= London Chartered Bank of Australia =

English-run bank in NSW and Victoria, Australia

The London Chartered Bank of Australia (from 1893 the London Bank of Australia) was an English-run Australian bank which operated from 1852 to 1921.

==History==

The London Chartered Bank of Australia was formed in October 1852, with the issuing of a prospectus and granting of a royal charter for a new London-based joint stock bank to operate in the colonies of New South Wales and Victoria. The chairman was Duncan Dunbar, while the directors included numerous banking and business figures from England, Ireland and Australia. It was promoted as taking advantage of the economic boom associated with the Australian gold rushes. The appointment of serving New South Wales Auditor-General Francis Merewether as a director led to controversy in New South Wales.

A manager and clerk staff were sent from England to New South Wales on the Harbinger in May 1853. Branches in Collins Street, Melbourne and George Street, Sydney opened in July 1853, the latter occupying the former premises of the defunct Bank of Australia, with a Geelong branch following in October 1853. A succession of branches in regional mining centres followed in 1855-56, with Ballarat, Beechworth and Dunolly among them.

During the 1865 Victorian supply crisis, the London Chartered Bank was the only bank willing to extend a loan to the government.
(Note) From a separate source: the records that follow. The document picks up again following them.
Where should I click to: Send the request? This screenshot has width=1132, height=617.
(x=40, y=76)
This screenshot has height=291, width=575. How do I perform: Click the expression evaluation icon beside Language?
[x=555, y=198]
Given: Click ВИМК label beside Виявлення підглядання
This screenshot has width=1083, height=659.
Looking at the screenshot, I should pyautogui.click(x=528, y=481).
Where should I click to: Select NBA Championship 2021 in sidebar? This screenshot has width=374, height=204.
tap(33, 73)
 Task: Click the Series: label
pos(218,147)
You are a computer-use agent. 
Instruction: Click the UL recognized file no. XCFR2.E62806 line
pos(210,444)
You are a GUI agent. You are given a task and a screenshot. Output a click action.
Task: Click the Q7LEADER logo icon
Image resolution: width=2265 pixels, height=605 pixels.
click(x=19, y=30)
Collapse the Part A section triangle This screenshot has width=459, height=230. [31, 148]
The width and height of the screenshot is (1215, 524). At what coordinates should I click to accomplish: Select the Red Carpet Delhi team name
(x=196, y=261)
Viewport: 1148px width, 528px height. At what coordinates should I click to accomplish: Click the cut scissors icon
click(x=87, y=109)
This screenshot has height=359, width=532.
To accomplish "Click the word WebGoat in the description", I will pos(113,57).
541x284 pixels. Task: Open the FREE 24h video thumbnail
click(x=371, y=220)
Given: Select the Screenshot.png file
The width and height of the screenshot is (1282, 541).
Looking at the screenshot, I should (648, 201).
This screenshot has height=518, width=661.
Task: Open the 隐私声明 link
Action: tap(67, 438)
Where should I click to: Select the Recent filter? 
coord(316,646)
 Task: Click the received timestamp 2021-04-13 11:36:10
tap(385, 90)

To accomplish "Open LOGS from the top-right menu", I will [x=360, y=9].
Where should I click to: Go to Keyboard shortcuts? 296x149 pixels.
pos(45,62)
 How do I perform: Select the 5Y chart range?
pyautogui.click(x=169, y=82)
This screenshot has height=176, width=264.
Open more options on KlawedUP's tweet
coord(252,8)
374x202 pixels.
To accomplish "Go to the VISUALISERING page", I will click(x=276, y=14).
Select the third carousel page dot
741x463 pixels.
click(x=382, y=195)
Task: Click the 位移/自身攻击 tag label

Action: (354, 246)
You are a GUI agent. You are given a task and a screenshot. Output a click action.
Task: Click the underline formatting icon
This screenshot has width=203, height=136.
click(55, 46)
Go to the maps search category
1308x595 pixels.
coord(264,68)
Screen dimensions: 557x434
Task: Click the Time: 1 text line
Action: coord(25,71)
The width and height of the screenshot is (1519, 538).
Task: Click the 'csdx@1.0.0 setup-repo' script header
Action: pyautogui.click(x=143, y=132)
The bank's only Victorian director, premier James McCulloch, did not share the concerns of his competitors about the scheme's constitutional legitimacy.

By 1893, the bank had main offices in Melbourne and Sydney, thirty-four branches in Victoria, five other city and suburban branches in Sydney, eight regional New South Wales branches (Bourke, Broken Hill, Deniliquin, Hay, Katoomba, Newcastle, Waverley and Wilcannia) and four branches in Queensland (Brisbane, Ipswich, Townsville and Charters Towers).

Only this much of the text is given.